Red Hat Enterprise Linux 7 Troubleshooting

Being Proactive, Part 1

Module Topics

  • Being Proactive

  • Monitoring: Centralized Logging

  • Monitoring: Hard Drive Failures

  • Baselining: Using aide

  • Baselining: Using sar

  • Network Monitoring

Being Proactive

Steps that you should take before a problem occurs:

  • Monitoring systems

  • Baselining systems

  • Managing multiple versions of configuration files

  • Writing a disaster recovery plan

Being Proactive

Support Contracts
  • Support contracts for critical systems are essential.

  • Most large software and hardware vendors offer a range of support options.

  • Before you purchase a support contract, check what coverage you will actually get.

  • If support contracts are not enough, you may also need to keep spare hardware on-site.

    • If possible, configure spare hardware with automatic failover to minimize downtime.

    • This is called a "hot swap."

    • You may also want to keep a spare on-site for cold swap components.

  • Track warranties on hardware, as it may help you obtain spares quickly and efficiently.

    • Replace disks that are out of warranty.

    • Avoid using disks that are out of warranty for critical data.

    • Have a replacement plan in place, including funding and migration plans.

    • Know what to do when a warranty expires.

Being Proactive

Documentation

Maintain documents that fully outline and identify the following for your organization:

  • Hardware

  • Software

  • Configuration settings for each component

Being Proactive

Documentation
[student@server1 ~]$ man -k passwd
checkPasswdAccess (3) - query the SELinux policy database in the kernel.
chpasswd (8)          - update passwords in batch mode
ckpasswd (8)          - nnrpd password authenticator
fgetpwent_r (3)       - get passwd file entry reentrantly
getpwent_r (3)        - get passwd file entry reentrantly
...
passwd (1)            - update user's authentication tokens
sslpasswd (1ssl)      - compute password hashes
passwd (5)            - password file
passwd.nntp (5)       - Passwords for connecting to remote NNTP servers
passwd2des (3)        - RFS password encryption
...

Being Proactive

Documentation
  • Most other documentation is found in the /usr/share/doc/ directory, in subdirectories named by the RPM package.

  • If it is not a man page, not an info page, and not part of the GNOME help utility, it is stored here.

  • Many applications have their documentation packaged in a separate RPM package, which may or may not be installed. In Red Hat Enterprise Linux 7, these packages are often found in the Optional tree.

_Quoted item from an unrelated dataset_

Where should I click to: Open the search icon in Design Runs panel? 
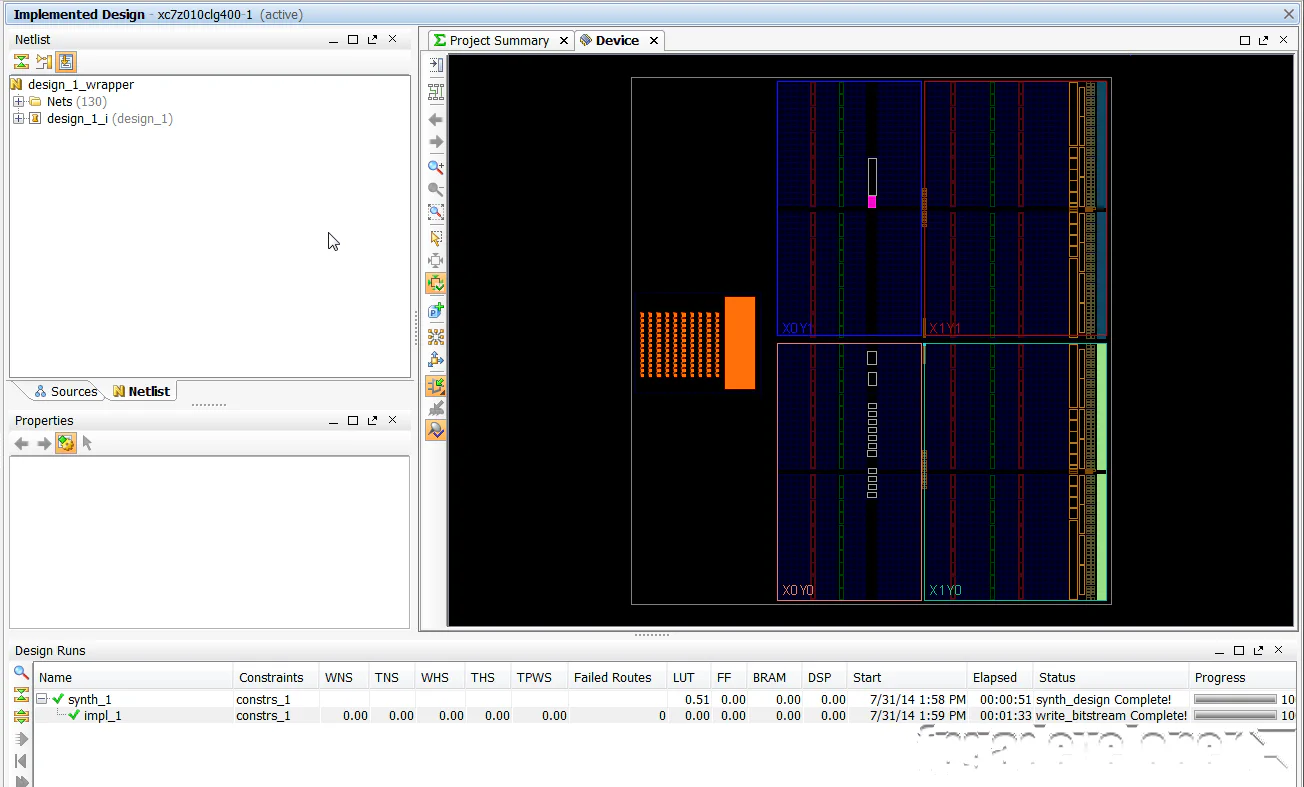point(21,672)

  • To locate the documentation supplied with an RPM package:

    • Use rpm -qd package to list all files flagged %doc.

    • Use rpm -qc package to list all configuration files distributed in the package.

References
  • man(1) and rpm(8) man pages

  • /usr/share/doc/packagename/

Monitoring: Centralized Logging

  • Information gathering is one of the most important phases of troubleshooting.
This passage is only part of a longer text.